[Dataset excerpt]

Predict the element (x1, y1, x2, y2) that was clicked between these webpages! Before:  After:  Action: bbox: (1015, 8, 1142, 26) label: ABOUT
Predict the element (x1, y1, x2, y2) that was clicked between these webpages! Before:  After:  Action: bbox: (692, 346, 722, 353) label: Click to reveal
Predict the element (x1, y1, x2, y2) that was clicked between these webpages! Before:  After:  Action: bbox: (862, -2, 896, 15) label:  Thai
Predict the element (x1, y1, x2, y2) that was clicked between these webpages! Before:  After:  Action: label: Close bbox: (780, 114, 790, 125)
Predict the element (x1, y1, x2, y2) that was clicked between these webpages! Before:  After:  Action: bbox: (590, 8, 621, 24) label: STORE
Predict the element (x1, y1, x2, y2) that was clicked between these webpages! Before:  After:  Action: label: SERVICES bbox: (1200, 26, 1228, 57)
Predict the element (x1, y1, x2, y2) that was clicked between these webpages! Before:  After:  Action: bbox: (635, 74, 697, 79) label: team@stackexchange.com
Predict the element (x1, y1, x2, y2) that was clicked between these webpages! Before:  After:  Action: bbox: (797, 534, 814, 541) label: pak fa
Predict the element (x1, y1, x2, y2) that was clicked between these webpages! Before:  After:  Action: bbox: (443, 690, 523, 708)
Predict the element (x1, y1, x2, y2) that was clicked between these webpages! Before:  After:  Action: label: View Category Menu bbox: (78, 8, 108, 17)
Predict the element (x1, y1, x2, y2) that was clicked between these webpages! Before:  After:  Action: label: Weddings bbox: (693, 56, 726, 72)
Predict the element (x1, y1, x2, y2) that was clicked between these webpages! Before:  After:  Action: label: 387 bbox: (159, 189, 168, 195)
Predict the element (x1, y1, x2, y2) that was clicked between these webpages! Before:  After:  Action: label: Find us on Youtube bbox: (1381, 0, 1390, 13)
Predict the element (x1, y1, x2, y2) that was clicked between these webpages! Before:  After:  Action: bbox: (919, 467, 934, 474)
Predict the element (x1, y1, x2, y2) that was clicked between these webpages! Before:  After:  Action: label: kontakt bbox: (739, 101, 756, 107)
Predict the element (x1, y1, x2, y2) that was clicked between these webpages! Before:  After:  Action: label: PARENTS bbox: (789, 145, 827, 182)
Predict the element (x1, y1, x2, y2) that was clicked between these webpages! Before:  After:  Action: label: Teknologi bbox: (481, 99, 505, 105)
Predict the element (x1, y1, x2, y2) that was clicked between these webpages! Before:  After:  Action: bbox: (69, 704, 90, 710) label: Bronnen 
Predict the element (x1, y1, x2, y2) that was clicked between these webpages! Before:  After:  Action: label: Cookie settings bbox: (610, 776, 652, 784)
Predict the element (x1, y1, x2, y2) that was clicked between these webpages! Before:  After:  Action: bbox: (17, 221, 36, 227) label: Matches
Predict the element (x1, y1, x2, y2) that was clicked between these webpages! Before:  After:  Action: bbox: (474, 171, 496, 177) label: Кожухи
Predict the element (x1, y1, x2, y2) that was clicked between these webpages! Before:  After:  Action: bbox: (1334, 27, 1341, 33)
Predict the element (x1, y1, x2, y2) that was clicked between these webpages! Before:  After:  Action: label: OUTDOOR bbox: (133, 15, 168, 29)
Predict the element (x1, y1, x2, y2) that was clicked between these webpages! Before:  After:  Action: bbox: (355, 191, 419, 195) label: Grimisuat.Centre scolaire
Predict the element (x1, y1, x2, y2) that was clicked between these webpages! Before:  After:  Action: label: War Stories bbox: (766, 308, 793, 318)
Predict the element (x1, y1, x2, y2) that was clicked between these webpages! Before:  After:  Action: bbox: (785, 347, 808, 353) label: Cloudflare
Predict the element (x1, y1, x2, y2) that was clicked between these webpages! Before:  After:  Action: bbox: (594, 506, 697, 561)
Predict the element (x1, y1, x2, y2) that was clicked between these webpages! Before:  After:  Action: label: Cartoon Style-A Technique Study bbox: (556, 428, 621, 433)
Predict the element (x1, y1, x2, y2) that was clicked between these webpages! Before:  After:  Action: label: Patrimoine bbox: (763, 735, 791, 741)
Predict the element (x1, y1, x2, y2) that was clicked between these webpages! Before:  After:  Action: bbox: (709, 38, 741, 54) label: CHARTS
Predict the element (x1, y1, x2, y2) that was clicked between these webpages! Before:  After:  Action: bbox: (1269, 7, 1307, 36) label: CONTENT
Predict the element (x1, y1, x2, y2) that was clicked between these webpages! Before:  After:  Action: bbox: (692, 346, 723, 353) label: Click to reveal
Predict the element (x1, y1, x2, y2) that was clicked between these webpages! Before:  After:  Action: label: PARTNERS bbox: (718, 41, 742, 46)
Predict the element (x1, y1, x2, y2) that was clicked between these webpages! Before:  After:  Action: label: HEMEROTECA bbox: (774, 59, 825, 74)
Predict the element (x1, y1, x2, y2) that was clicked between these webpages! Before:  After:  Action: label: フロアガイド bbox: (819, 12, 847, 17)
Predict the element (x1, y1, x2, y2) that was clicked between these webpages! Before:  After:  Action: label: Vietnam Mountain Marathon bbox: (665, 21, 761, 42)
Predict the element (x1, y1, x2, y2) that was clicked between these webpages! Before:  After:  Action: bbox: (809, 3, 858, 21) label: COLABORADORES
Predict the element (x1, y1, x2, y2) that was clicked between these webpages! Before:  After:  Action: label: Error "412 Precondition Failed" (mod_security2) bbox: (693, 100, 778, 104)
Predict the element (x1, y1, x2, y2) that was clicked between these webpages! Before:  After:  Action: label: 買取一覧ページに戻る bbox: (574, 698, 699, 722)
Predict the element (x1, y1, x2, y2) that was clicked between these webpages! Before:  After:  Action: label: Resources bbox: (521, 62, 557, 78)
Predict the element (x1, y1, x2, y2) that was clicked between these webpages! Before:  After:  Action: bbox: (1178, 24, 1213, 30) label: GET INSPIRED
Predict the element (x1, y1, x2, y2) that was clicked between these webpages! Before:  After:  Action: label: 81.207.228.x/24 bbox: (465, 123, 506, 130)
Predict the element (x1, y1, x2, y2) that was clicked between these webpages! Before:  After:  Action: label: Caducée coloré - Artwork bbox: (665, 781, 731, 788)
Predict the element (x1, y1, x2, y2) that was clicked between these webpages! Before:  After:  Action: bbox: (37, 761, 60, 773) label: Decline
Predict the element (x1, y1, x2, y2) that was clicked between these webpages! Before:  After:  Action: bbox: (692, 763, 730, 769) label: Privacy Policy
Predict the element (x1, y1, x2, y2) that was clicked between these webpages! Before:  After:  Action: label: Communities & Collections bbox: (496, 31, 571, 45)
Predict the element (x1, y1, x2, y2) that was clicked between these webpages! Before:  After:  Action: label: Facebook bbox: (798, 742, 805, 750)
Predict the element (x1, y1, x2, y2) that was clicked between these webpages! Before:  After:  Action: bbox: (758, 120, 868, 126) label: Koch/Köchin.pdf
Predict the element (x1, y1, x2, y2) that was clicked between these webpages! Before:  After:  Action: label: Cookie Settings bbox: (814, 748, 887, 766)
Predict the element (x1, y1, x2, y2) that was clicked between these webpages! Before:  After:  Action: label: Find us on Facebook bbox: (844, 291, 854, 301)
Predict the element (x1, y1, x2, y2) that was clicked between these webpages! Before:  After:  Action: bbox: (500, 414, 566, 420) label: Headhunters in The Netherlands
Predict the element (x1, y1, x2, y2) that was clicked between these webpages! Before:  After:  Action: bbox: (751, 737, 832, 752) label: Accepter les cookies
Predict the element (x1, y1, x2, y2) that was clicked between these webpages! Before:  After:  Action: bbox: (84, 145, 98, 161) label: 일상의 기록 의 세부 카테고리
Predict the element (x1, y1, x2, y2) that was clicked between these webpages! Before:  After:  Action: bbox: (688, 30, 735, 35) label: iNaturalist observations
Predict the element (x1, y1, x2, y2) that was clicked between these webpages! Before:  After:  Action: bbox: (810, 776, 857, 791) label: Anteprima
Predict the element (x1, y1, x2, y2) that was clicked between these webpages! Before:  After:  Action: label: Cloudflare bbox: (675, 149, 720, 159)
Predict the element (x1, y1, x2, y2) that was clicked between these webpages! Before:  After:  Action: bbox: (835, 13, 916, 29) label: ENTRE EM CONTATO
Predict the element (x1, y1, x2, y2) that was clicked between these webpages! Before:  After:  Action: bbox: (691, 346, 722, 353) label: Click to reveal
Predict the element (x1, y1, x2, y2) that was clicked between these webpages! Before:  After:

» **GIVEN TASK**
Reproduce verbatim the lines starting at the one containing "177) label: Кожухи" and ending at the one containing "15, 168, 29)", both included.

» **PROBLEM SOLUTION**
Predict the element (x1, y1, x2, y2) that was clicked between these webpages! Before:  After:  Action: bbox: (474, 171, 496, 177) label: Кожухи
Predict the element (x1, y1, x2, y2) that was clicked between these webpages! Before:  After:  Action: bbox: (1334, 27, 1341, 33)
Predict the element (x1, y1, x2, y2) that was clicked between these webpages! Before:  After:  Action: label: OUTDOOR bbox: (133, 15, 168, 29)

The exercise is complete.